EXTRACTED DATA:
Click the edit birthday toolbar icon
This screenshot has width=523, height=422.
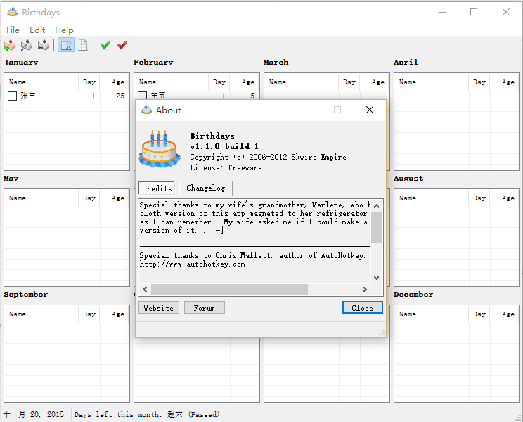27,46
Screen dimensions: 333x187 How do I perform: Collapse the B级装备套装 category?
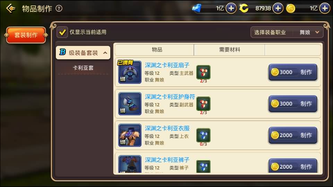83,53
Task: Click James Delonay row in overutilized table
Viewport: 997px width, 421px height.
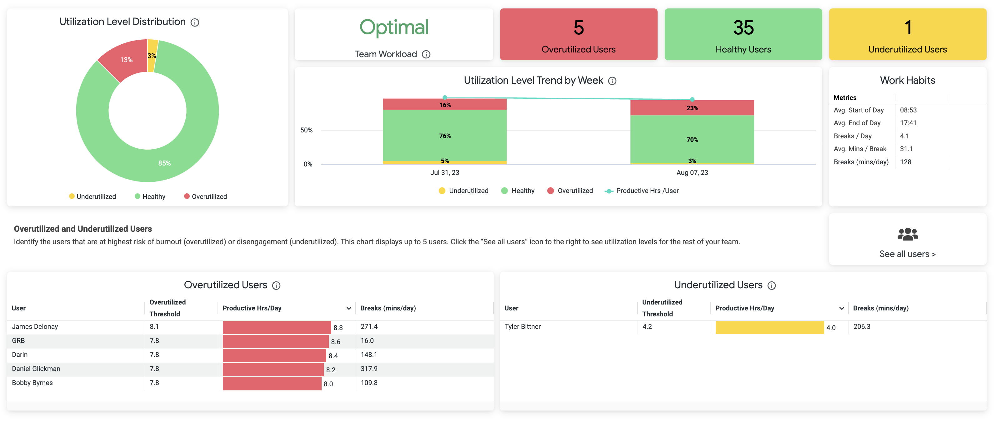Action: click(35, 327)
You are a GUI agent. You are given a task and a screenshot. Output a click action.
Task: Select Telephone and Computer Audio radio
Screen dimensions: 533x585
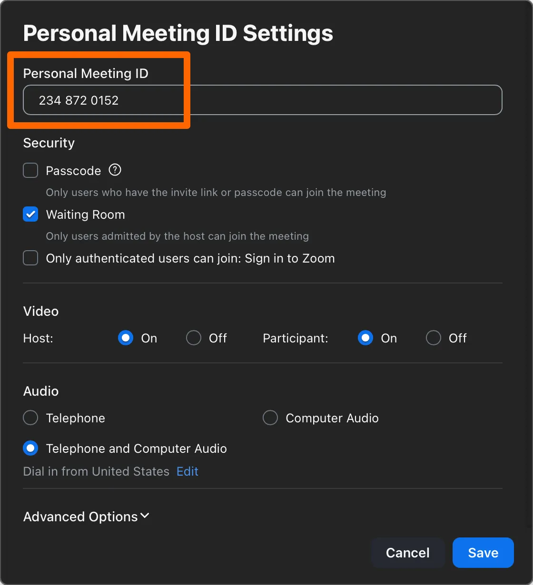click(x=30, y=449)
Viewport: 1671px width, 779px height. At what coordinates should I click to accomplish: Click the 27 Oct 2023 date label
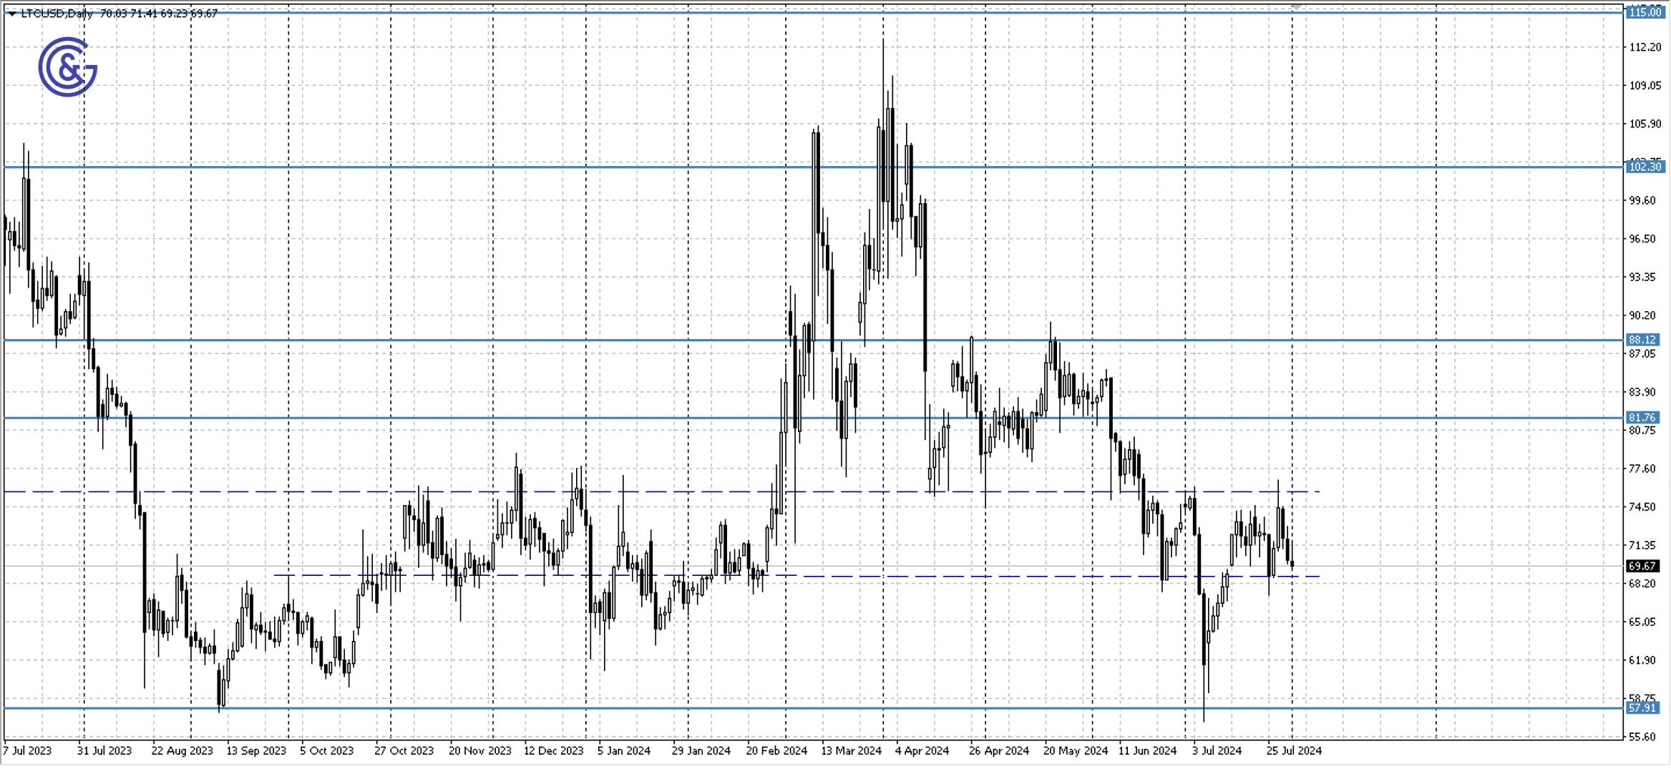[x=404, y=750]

EXERCISE BRIEF:
Copy out the lines of the listing from the one containing "You are a GUI" through the end of the listing, both included, as a numbered list with blank lines dropped. Leave the pictures out.

RESULT FOR THIS TASK:
1. You are a GUI agent. You are given a task and a screenshot. Output a click action.
2. Task: Select Telephone and Computer Audio radio
3. Screen dimensions: 533x585
4. click(x=30, y=449)
5. Viewport: 1671px width, 779px height. At what coordinates should I click to accomplish: Click the 27 Oct 2023 date label
6. [x=404, y=750]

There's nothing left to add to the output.